[MATERIAL FOR THE TASK — start]

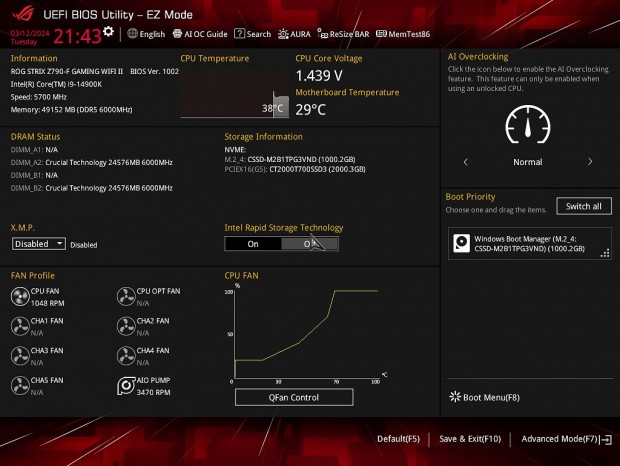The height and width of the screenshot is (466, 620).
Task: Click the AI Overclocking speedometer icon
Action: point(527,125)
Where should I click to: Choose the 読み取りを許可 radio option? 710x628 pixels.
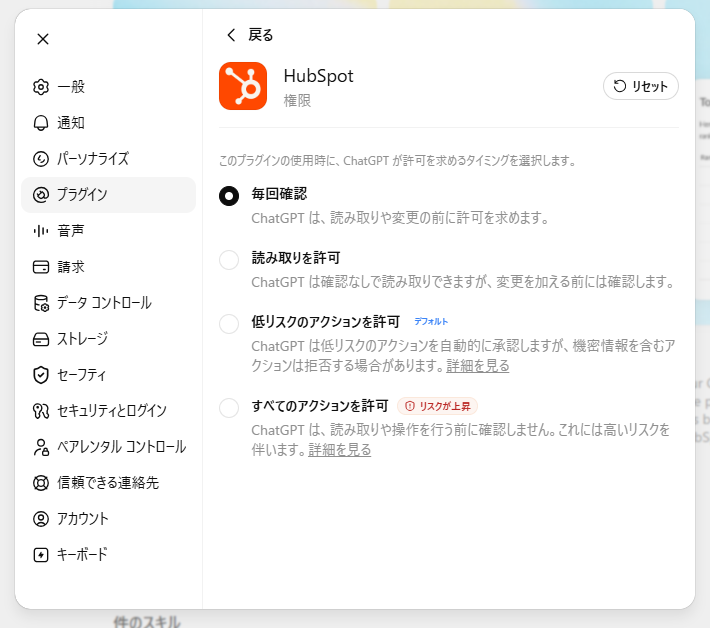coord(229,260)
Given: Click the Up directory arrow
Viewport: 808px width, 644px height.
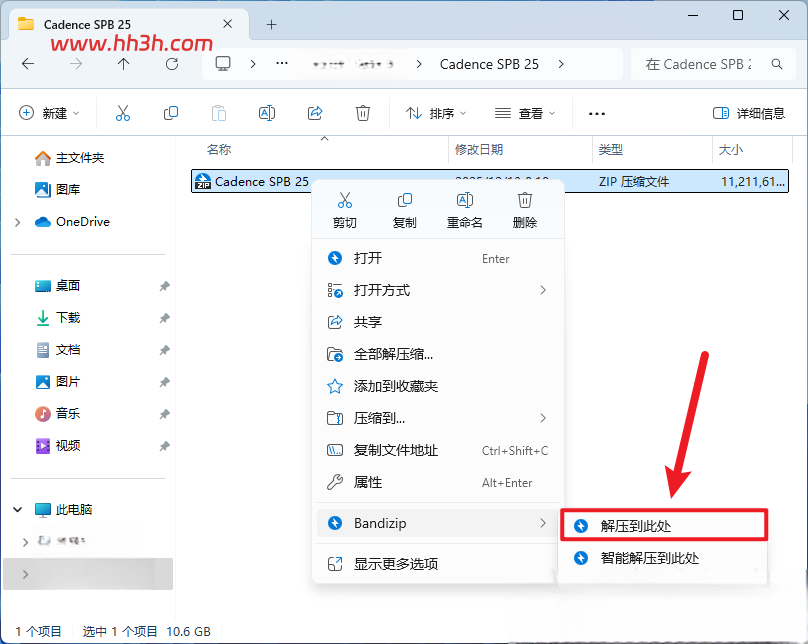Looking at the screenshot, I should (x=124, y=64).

[MATERIAL FOR THE TASK — finish]

◆ INSTRUCTIONS TO FOLLOW ◆
Quote, without alteration, the lines running from the line containing "Where should I" to the last line of the entries, and include no pictures.

◆ SOLVED EXERCISE ◆
Where should I click to: Choose the 読み取りを許可 radio option? 710x628 pixels.
coord(229,260)
Given: Click the Up directory arrow
Viewport: 808px width, 644px height.
Looking at the screenshot, I should (x=124, y=64).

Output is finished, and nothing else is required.